The reference model OAIS – (Reference Model for an Open Archival Information System) – is the result of work of CCSDS – Consultative Committee for Space Data Systems (international standards organization of space agencies) – undertaken at the request of ISO .
This work, which has been associated with representatives of institutional libraries and archives, led in 2002 to draft a document that specifies a very general logical architecture and functionality of an archiving system, and is today an international ISO standard (ISO 14721).
A version 2 [ http://public.ccsds.org/publication…] of OAIS has been published in august 2012.
This new version brings in several changes:
- it takes into account the risk management more explicitly;
- a new category of information is identified: access rights information on documents;
- it mandates the existence of a plan of reversibility (recovery of archived data);
- while considering the destruction of data under certain conditions;
- finally, the concept of “information property” appears, which allows to describe some of the information that we wish to preserve emphasized for a a particular purpose (especially in the case of a format migration to insist on the information we wish to preserve in priority).
Sa traduction française est disponible depuis 2017 (https://public.ccsds.org/Pubs/650x0m2%28F%29.pdf).
OAIS is an abstract model.
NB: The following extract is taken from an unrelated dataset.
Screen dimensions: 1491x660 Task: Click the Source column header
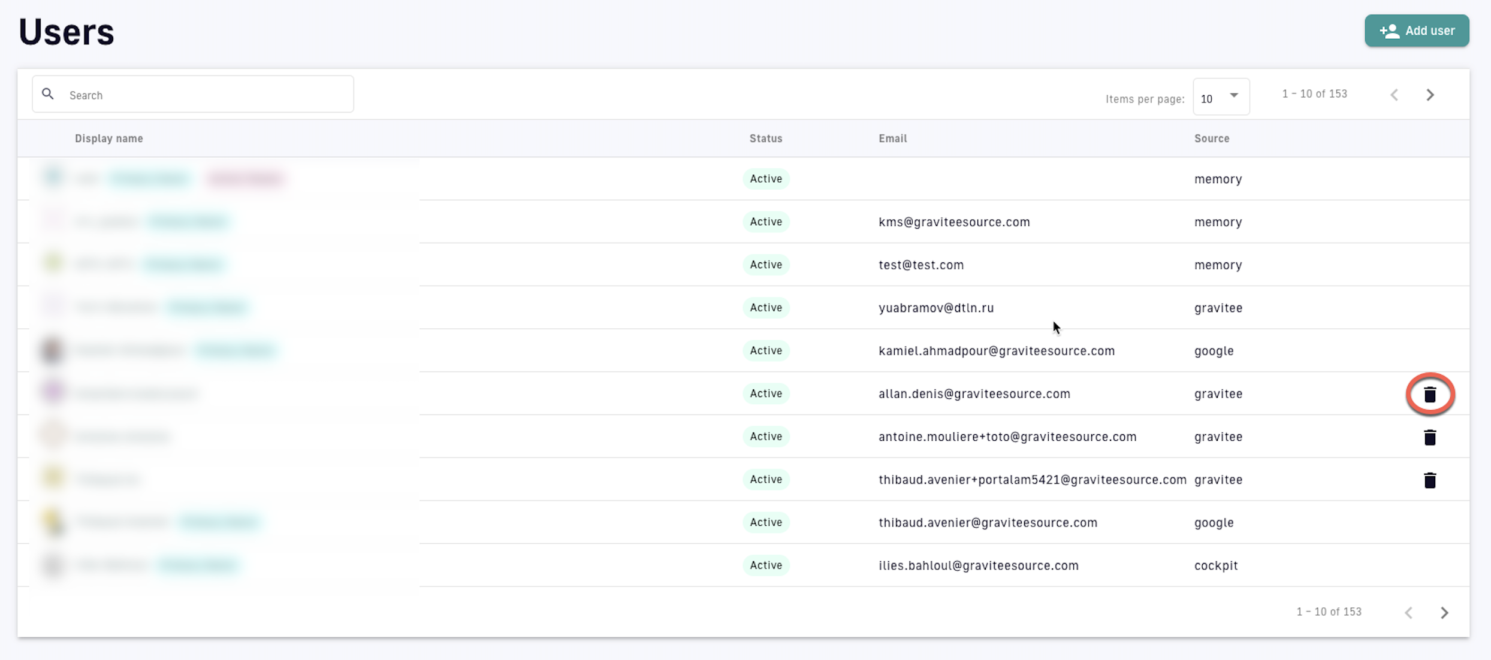(x=1211, y=138)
It defines terminology and concepts. It identifies the actors, describes the functions and information flows, and proposes an information model particularly suited to the problem of digital archiving, even if it does not prejudge the nature of the objects to be archived.
OAIS is not a collection of technical specifications intended to be directly implemented. It is a guide that identifies the problem as a whole and which forced him to ask all the right questions.
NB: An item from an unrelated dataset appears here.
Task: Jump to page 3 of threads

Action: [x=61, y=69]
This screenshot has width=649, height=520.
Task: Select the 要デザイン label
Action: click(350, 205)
As a conceptual model of reference, OAIS is now widely used on the international level, and by most of the institutional actors of the digital archives.
The OAIS model identifies four key roles in a retrieval system:
- An internal actor, the “archive“, that is to say, the operator of the archiving system,
- Three external actors: the “management“, the “producers” and “users“.
- The “management” ensures the function of policy maker. For management, the archiving system fits into an overall strategic plan which is only one factor among others. It is management’s responsibility to support the device, politically, financially, and on the very long term.
- The “producers” are the people, or more likely the organizations, which provide the objects to be archived. Digital objects on which producers work before archiving are SIP (Submission Information Package). Once stored, they become AIP (archival information package), internal objects to the Archive.
- The “ users“, meanwhile, are organizations and people who have access to archived copies of these objects. Digital objects available to users are the PID (dissemination information package). OAIS identifies a particular class of users – the “target user community” – as the priority beneficiary population of archiving service. The services to be provided will be distinct depending on whether the target user community is large or not, expert or “public”, etc..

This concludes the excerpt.